Canadian physicist shares Nobel Prize

Willard S. Boyle helped develop digital camera sensor

Born in Amherst, N.S., Willard S. Boyle will share the Nobel Prize in Physics with collaborators George E. Smith and Charles Kao for developing a sensor used in digital cameras. Citing their “groundbreaking achievements” in physics, the Royal Swedish Academy of Sciences announced the award on Tuesday. Born in Amherst in 1924, Boyle moved to northern Quebec at a young age. He was home-schooled by his mother as his father worked as a doctor at a lumber camp.
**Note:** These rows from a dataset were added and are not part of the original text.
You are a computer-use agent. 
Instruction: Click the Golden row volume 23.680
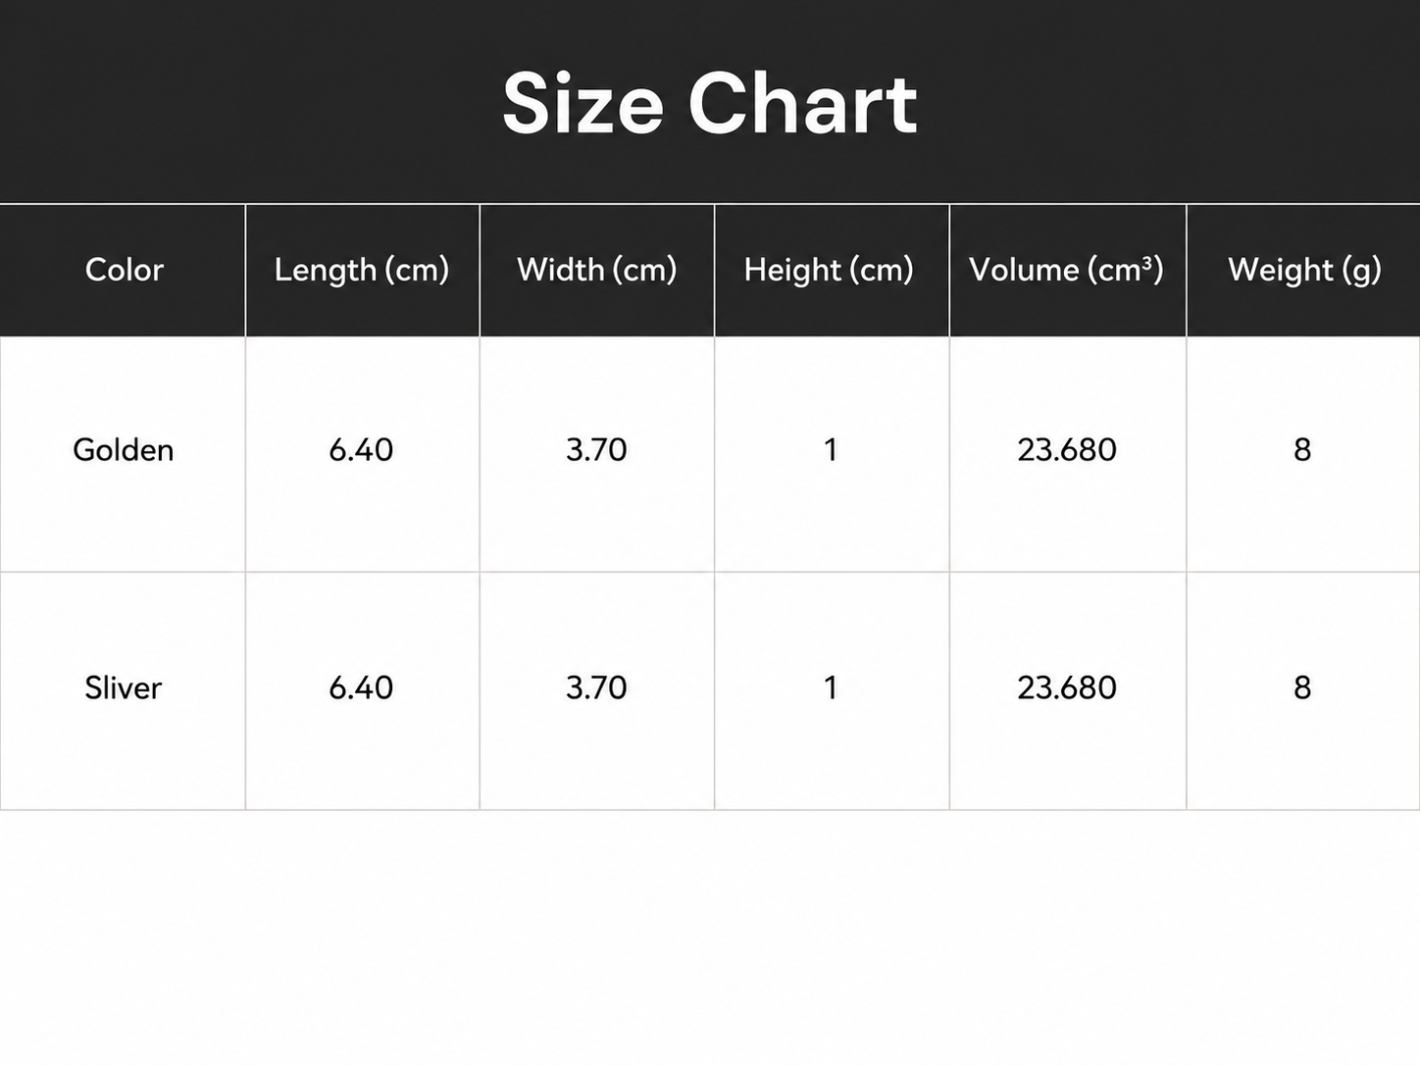(x=1067, y=449)
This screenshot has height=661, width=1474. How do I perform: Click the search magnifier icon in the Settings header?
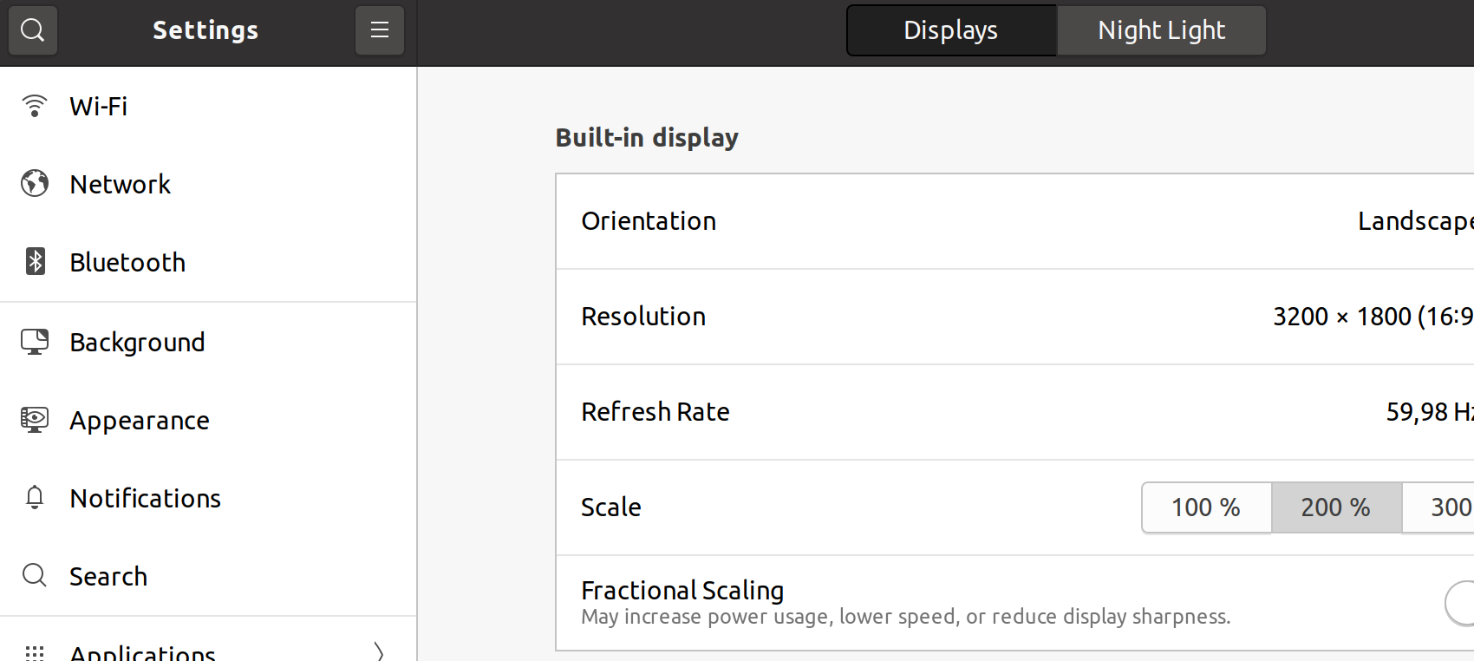coord(33,30)
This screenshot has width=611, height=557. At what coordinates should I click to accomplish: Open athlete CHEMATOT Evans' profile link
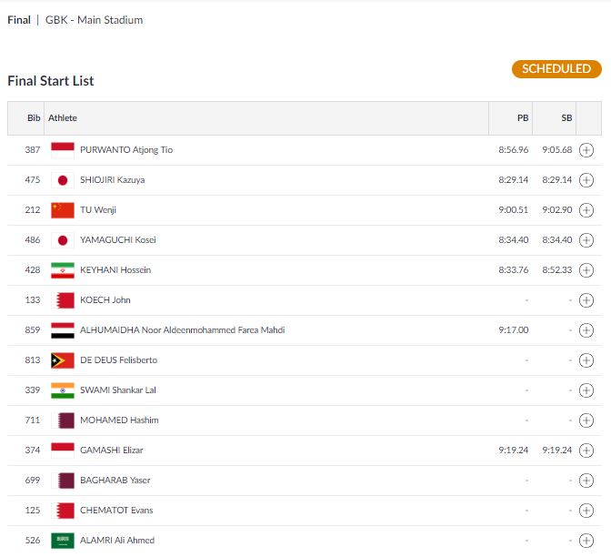[115, 511]
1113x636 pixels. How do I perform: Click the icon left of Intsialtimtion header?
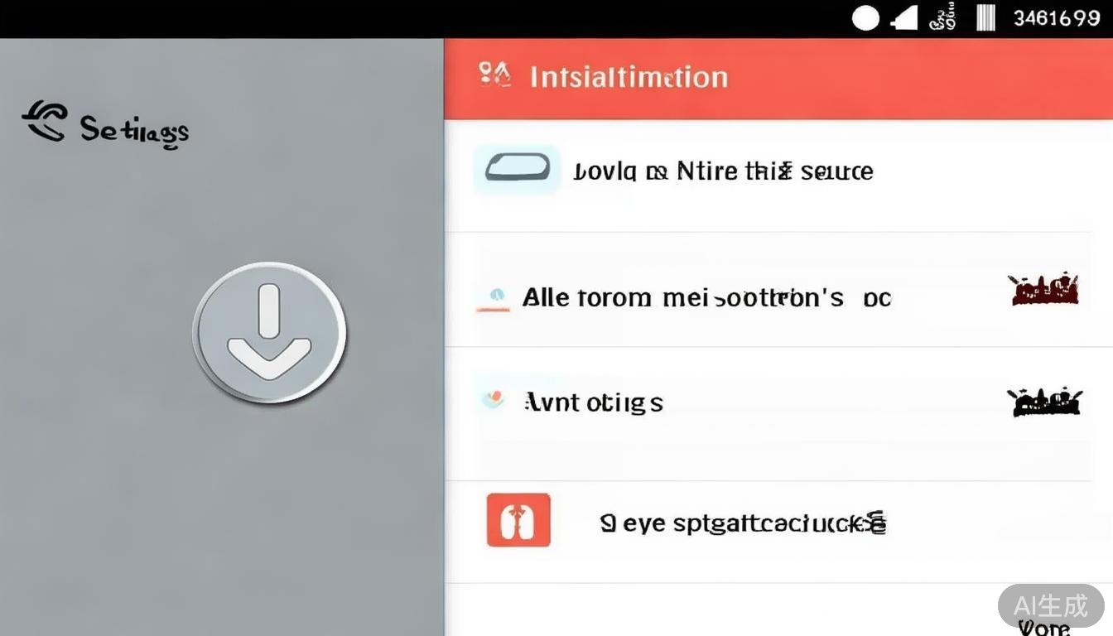(x=494, y=76)
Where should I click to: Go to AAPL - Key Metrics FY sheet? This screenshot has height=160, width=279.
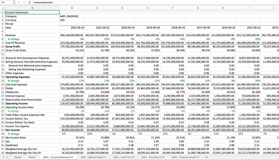[153, 157]
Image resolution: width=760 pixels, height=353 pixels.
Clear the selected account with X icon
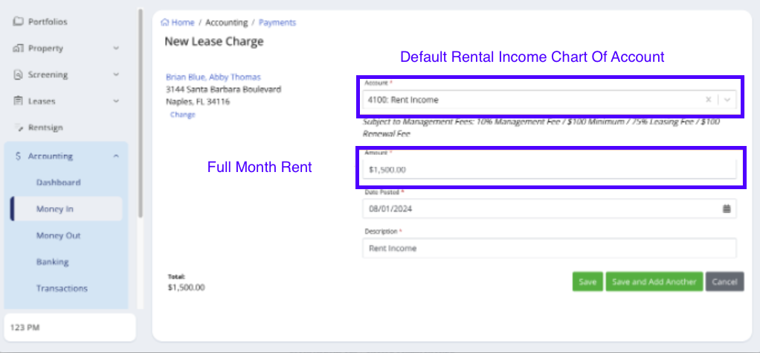[709, 100]
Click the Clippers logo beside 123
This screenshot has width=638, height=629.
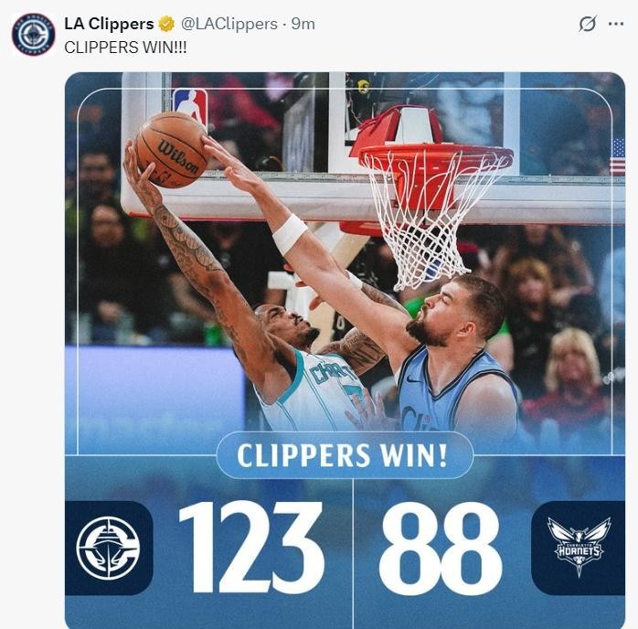(x=109, y=548)
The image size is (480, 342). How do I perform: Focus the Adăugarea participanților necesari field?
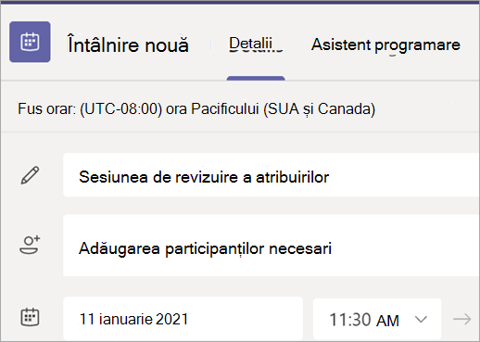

Boyle then went on to high school at Lower Canada College in Montreal, and flew Spitfires in the Second World War before completing a Ph.D. in physics at McGill University in 1950. Boyle, who taught physics at the Royal Military College in Kingston, Ontario, before joining Bell Labs in New Jersey, said he didn’t know ahead of time he’d be winning the award.”I just found out because my wife punched me, she woke me up and she said, ‘It’s not a joke’,” Boyle told CBC News from his condo in Halifax (he holds Canadian and American citizenships). He and the other scientists’ discoveries include the transmission of light in fibres for optical communication, as well as the invention of the charge-coupled device, used in a digital camera’s electronic eye.